К такому выводу постепенно приходили и мои ровесники. Причем именно те, кто изначально "шел в науку". Другие же, кто исповедовал его исходно, чаще выезжали прочь на веских объяснениях, почему этот подход не имеет смысла воплощать в практику. Но наиболее целеустремленные, как раз из тех, кому он давался мучительно, делали этот невзрачный лозунг своей программой на ближайшие годы. Я имею в виду, ребят типа Сергея Трифонова, Андрея Пахомова, Виталия Тарасова, Бориса Кабака, Сергея Макареева. Кутеповцев опять же не касаюсь, там всё было чуточку по-другому, хотя общая картина сохранялась и у них.
Программа на ближайшие годы! Именно годы, в этом собственно и состоял главный выбор. В конце концов защититься бы дали любому, но какой бы крови это стоило. И чем больше души человек вложил в работу, тем дороже бы она ему обошлась. Характерен пример Виктора Васильевича Ломакина, научного сотрудника МИХМа с двадцатилетним стажем. Ломакин был еще из того поколения соискателей и аспирантов, которое предшествовало нашему, причем самым старшим среди них. Все они прошли через предзащиту на наших глазах как раз в период "реконструкционной паузы". Борис Кожевников, Олег Ершов, Виталий Симонов... по большей части мы видели их уже лишь мельком, как отголоски истории былых, золотых и железных времен.
Ломакин припозднился с защитой главным образом потому, что упрямо добивался признания результатов, ради которых несколько лет работал. Не на диссертацию, а на серьезное исследование. Он изучал мембранное разделение газовых смесей. И получил-таки данные, что прохождение газа через мембрану не исчерпывается уравнениями диффузии Фика и эффузии Кнудсена. Особенно четко это отклонение выражалось при весьма значительных давлениях. Но "режима" или "эффекта Ломакина" в науке так и не появилось, своя кафедра результатов не приняла. Ломакин настаивал на достоверности и значимости полученных данных, встречал в ответ вежливое недоумение. Дальнейшие исследования в результате оказались замороженными. Противостояние длилось несколько лет.

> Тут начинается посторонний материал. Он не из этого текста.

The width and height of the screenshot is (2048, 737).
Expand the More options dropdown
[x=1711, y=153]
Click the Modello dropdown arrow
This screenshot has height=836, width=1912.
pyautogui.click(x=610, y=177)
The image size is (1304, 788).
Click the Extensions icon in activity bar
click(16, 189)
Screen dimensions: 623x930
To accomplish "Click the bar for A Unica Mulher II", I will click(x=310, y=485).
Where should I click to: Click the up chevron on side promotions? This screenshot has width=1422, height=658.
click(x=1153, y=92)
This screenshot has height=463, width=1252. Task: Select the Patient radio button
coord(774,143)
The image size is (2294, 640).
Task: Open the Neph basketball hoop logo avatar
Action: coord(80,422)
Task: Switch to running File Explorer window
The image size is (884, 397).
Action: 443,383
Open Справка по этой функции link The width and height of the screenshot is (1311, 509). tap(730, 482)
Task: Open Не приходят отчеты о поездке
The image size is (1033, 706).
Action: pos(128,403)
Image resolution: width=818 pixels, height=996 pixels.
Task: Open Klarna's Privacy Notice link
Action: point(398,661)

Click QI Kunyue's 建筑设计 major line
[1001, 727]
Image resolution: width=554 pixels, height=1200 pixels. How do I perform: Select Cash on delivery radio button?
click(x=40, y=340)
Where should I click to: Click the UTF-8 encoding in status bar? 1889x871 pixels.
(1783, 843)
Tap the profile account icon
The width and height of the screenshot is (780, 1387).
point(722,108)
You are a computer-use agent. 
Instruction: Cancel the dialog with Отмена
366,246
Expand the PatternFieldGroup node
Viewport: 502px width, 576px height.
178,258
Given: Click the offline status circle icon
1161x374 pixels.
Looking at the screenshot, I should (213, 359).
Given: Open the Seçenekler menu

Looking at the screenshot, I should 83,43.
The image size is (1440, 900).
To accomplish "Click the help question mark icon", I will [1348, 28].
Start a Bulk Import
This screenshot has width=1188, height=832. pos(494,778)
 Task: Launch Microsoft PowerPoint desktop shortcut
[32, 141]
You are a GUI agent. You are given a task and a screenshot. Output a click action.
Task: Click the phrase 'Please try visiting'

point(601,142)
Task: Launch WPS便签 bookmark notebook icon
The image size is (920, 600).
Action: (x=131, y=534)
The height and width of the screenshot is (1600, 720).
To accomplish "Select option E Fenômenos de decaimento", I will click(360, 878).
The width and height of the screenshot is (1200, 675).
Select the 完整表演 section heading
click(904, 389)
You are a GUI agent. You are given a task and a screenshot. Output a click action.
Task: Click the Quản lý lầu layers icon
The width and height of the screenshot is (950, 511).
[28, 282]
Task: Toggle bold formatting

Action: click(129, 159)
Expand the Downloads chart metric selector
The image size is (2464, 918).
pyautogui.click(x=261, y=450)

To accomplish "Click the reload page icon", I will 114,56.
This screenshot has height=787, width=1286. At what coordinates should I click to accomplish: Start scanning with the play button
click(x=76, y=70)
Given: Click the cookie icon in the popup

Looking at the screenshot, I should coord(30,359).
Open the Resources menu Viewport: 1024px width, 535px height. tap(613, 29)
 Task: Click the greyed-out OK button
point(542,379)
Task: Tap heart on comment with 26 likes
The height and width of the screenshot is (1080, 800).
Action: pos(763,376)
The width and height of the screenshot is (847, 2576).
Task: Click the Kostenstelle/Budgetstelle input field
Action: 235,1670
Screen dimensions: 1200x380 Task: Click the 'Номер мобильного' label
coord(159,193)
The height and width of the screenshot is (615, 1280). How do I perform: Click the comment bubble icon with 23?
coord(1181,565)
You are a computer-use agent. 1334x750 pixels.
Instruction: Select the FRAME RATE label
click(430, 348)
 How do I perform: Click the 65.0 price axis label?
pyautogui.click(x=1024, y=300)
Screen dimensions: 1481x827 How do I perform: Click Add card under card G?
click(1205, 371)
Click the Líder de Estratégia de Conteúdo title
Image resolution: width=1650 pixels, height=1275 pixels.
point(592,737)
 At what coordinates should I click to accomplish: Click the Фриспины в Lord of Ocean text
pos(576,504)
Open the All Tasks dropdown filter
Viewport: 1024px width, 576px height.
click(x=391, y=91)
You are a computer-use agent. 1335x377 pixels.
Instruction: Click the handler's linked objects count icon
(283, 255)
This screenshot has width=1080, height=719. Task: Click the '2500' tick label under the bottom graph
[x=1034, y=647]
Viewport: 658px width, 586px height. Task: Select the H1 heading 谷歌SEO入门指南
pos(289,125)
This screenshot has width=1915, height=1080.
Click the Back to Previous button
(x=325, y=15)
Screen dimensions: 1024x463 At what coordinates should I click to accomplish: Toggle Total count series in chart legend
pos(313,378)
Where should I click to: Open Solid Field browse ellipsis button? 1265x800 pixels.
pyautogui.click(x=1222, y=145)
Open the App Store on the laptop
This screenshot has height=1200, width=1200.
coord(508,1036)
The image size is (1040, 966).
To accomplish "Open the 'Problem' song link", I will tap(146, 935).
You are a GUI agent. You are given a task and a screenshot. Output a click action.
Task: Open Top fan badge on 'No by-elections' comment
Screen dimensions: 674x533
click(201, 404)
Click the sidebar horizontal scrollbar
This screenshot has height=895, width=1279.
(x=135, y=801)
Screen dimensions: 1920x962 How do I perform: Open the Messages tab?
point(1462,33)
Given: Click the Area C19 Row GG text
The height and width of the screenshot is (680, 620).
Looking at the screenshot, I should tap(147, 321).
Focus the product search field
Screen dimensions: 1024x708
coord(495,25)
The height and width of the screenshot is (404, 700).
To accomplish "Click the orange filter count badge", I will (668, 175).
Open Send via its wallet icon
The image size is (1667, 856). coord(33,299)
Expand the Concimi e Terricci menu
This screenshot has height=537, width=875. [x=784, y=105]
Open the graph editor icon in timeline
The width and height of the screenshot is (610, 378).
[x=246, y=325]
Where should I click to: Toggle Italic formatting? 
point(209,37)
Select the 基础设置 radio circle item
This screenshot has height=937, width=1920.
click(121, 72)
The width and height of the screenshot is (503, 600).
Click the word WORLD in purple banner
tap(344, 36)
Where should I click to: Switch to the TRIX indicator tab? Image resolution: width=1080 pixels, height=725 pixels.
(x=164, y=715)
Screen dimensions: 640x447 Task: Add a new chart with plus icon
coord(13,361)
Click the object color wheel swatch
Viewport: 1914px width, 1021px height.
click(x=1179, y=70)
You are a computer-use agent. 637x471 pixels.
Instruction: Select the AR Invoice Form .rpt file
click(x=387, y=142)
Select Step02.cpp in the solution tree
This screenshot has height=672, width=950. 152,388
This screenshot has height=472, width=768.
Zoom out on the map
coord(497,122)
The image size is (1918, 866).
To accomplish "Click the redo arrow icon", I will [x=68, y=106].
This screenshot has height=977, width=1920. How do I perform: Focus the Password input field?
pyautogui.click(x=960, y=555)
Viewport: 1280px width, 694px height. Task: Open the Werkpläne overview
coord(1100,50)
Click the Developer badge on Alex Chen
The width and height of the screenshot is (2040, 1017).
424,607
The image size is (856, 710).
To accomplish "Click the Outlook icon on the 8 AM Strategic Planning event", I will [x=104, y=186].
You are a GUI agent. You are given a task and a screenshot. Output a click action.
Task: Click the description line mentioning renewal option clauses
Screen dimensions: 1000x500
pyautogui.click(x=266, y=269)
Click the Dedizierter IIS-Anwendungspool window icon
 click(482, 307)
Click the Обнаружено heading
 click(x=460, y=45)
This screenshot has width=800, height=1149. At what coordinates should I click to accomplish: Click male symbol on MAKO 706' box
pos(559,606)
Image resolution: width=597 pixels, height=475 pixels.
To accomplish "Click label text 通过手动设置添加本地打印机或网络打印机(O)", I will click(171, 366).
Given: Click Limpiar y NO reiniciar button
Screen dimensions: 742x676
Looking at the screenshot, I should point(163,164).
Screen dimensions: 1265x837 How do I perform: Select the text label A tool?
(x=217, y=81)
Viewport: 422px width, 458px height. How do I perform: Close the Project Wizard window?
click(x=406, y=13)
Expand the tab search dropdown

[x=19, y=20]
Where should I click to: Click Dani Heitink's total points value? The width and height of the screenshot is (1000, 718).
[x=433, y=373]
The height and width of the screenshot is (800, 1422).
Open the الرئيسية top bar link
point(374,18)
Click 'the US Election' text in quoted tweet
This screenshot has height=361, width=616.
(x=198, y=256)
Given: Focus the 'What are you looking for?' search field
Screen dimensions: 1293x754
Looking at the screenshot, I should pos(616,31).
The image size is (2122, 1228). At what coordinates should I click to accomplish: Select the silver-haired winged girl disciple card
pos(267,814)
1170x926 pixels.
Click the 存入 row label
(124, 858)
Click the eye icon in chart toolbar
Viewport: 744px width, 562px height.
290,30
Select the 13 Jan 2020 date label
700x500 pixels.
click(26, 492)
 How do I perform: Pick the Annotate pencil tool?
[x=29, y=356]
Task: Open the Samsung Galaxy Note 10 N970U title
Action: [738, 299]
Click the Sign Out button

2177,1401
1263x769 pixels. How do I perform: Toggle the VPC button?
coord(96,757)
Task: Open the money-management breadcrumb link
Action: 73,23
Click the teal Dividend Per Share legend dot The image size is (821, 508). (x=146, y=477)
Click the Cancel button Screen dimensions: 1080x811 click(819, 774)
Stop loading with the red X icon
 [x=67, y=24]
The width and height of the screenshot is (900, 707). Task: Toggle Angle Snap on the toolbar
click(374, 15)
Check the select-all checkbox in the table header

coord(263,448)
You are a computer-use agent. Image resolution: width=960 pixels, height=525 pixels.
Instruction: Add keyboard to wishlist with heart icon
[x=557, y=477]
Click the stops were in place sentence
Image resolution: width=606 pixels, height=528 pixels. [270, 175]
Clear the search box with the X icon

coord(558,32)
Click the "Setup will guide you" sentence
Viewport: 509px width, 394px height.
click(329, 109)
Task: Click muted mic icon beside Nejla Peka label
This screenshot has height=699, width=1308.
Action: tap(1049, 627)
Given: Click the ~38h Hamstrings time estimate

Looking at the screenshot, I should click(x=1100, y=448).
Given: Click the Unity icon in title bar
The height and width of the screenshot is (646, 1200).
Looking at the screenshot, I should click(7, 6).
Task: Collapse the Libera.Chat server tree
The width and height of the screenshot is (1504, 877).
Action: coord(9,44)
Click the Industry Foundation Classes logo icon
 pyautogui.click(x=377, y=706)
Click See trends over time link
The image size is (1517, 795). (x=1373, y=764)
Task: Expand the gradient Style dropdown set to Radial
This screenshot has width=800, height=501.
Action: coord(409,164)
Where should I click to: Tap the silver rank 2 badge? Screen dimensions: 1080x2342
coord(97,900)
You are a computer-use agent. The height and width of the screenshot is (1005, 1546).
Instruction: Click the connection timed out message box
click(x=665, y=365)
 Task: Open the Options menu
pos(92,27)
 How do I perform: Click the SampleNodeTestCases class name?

Наконец, тему официально закрыли. И Ломакин пошел на таран. На "Процессах" такие условия игры поддержали, как самый приемлемый выход. Был привлечен к сотрудничеству некто Крыкин, который снабдил результаты Ломакина математикой столь забойного уровня, что кафедра, а затем и ученый совет института обошли эту часть почтительным молчанием. Интересная работа приобрела черты заурядной пусто-порожней диссертации. А получив корочки, и сам научный сотрудник покинул кафедру при взаимном согласии сторон.